In fact, the intention of the big machine manufacturers to develop their own chips has been revealed one after another a few years ago, not only foreign Apple, Google, etc., even in China, in addition to Huawei, which has successfully built chips, including Xiaomi, OPPO and others all have chip self-research plans.
However, in previous years, the “voices” of larger chips were mostly concentrated in cloud chips, especially cloud AI chips. It is still relatively rare to report on manufacturers’ self-developed terminal chips as intensively as this year.
It is undeniable that the development and implementation of chips are not achieved overnight. Even Apple, with the experience of building several generations of A-series chips, has taken at least two years for the M1 chip project to be officially released, and the follow-up still needs to experience For a transition period, leave time for a large number of apps to transform and run-in chips and systems.
However, judging from the current situation, as far as machine manufacturers are concerned, Apple, Huawei, and Samsung are the first cases, and the benefits that self-developed chips will bring are also visible to the naked eye. That being the case, on the condition that the money is not bad, Jianshui has already been moved a few years ago, and it is time to make a foray.
Not bad for money, chip products also have product applications, not to mention the long-term, in the short term, the self-developed chips by major manufacturers of the whole machine will form a trend and become a trend.
· Will third-party independent IC design companies continue to exist?
If classified, IC design companies can be divided into multiple categories, such as HiSilicon, which is dominated by big machine manufacturers, and Qualcomm, which has core technology and focuses on providing product solutions for external customers, and Enterprises that use third-party tools and lack core technical support.

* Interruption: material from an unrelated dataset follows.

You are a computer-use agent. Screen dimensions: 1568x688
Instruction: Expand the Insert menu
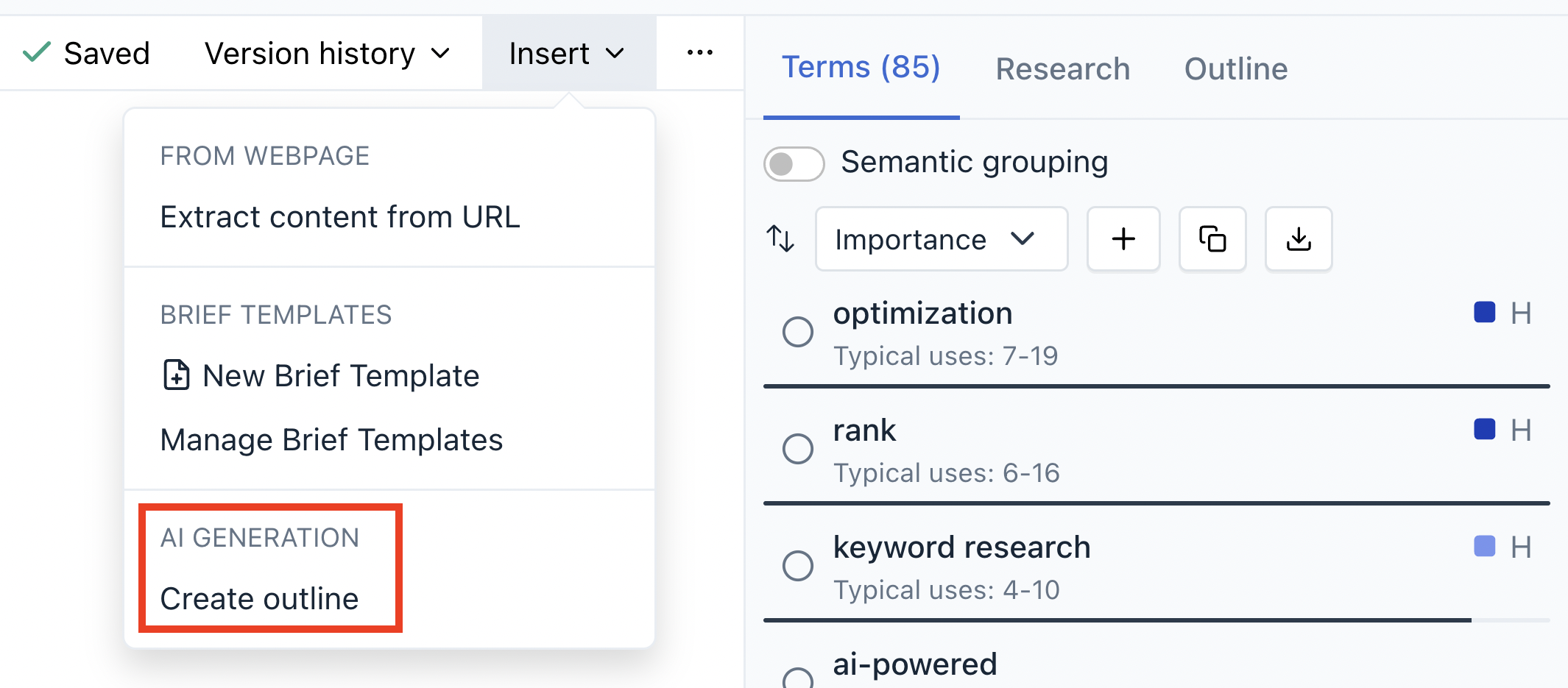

In the wave of self-developed chips by big machine manufacturers, companies such as HiSilicon need not worry too much. Their main products are provided to the parent company, and there is no need to worry about sales. The only thing to worry about is the stability of the supply chain such as the supply of core components.
As for the likes of Qualcomm, it is undeniable that the impact of the self-development of the whole machine manufacturers cannot be ignored.

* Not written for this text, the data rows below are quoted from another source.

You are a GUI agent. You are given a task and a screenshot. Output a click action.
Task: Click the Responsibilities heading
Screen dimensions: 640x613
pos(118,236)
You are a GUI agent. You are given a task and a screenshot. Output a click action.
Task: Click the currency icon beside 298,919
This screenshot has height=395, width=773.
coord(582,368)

In terms of product revenue and market share, Qualcomm will definitely be affected. But you don’t need to worry too much, even if the whole machine manufacturers develop their own, they will only be squeezed in some chip markets. At the same time, even if they do not build chips, relying on years of patent accumulation, etc., Qualcomm will not lose too much in core technology.
For example, Qualcomm, in addition to relying on chip sales to obtain income, also obtains patent royalties from customers at the same time – charging a patent fee equivalent to about 5% of the selling price for each mobile phone that has been sold, which is called “Qualcomm” in the industry. Tax”. For most mobile phones, the “Qualcomm tax” is an unavoidable hurdle.
As for enterprises that use third-party tools and lack core technical support, they face much greater risks than the former two. Originally, because of the use of third-party tools and technologies to build chips, they were much weaker in confidence, and because there were many competitors, after chip products entered the market, in order to win more orders, they also needed to increase their price. concession.
When complete machine manufacturers start their own research and development, the originally small market will be further compressed. At this time, “sales ability” may replace technical strength and become the key to their continued survival.